Teaching is very tough, complex and demanding work, and not everyone who wants to make a difference in the lives of children can be successful achieving that objective through teaching. A sound teacher evaluation system will provide the professional tools and feedback that allow all teachers to hone their craft and get better at our hard work. A sound teacher evaluation system will provide novice teachers and teachers in trouble with the means to grow and improve, and to achieve professional teaching standards. And a sound teacher evaluation system will make the hard decision that a teacher who has been provided the tools and the feedback to improve and still cannot achieve professional teaching standards needs to find a different line of work better suited to their talents. With the agreement on the appeals system, a framework has been established that will make the development of that teacher evaluation system possible. But it may well require a new mayor and new leadership at the DoE, prepared to negotiate in good faith, for that teacher evaluation system to be established.
 The general requirement is that after appointment under a license, a teacher must have three years of satisfactory service to receive tenure, but a probationary period may be extended beyond three years, and a teacher may receive credit for satisfactory service prior to appointment in place of some of those years.
 While this is the practice for cases where the charges are for poor performance, misconduct cases can be based on as little as a single act, if that act is of sufficient seriousness.

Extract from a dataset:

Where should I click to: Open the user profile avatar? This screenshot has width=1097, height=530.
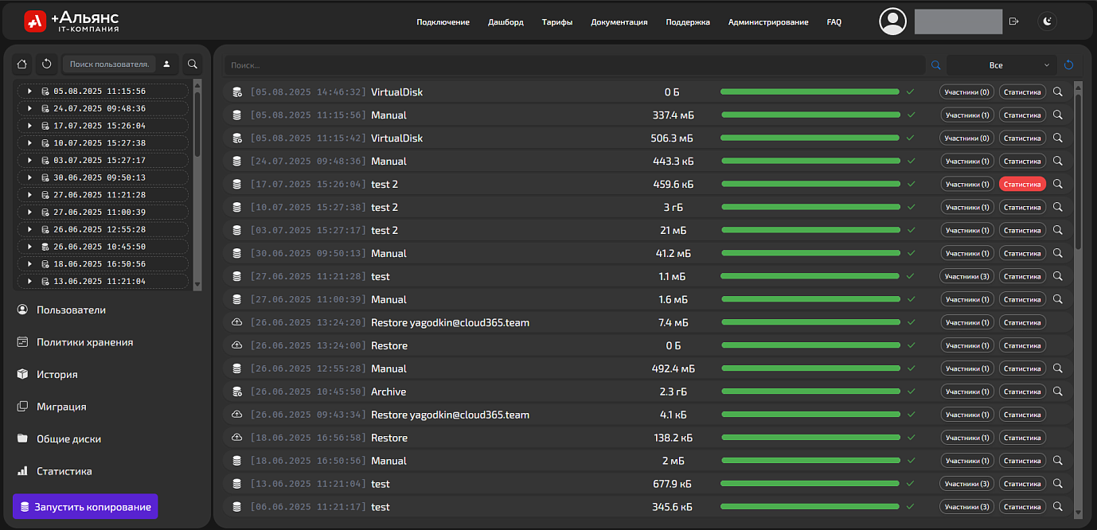892,21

 It should be noted that for all of the talk of principal empowerment, the Bloomberg-Klein-Black-Walcott DoE gives the principal the ‘final word’ only when their judgment vis-à-vis teachers is a negative one. When the DoE decided that tenure was being granted at too high of a rate, it overruled principal judgment left and right without so much as “by your leave.”
 The 13% figure is derived from the numbers of ‘U’ ratings that were overturned on appeal in pre-Bloomberg Department of Education.
 It should be noted that a significant portion of those funds had been diverted from the schools and from the Educational Partnership Organizations that were working with the Restart Schools, and was being used to support central offices at Tweed.
 The DoE’s stated criteria for closure are that a school receives a grade of ‘F’ or ‘D’ or three consecutive ‘C’s on their School Progress Reports.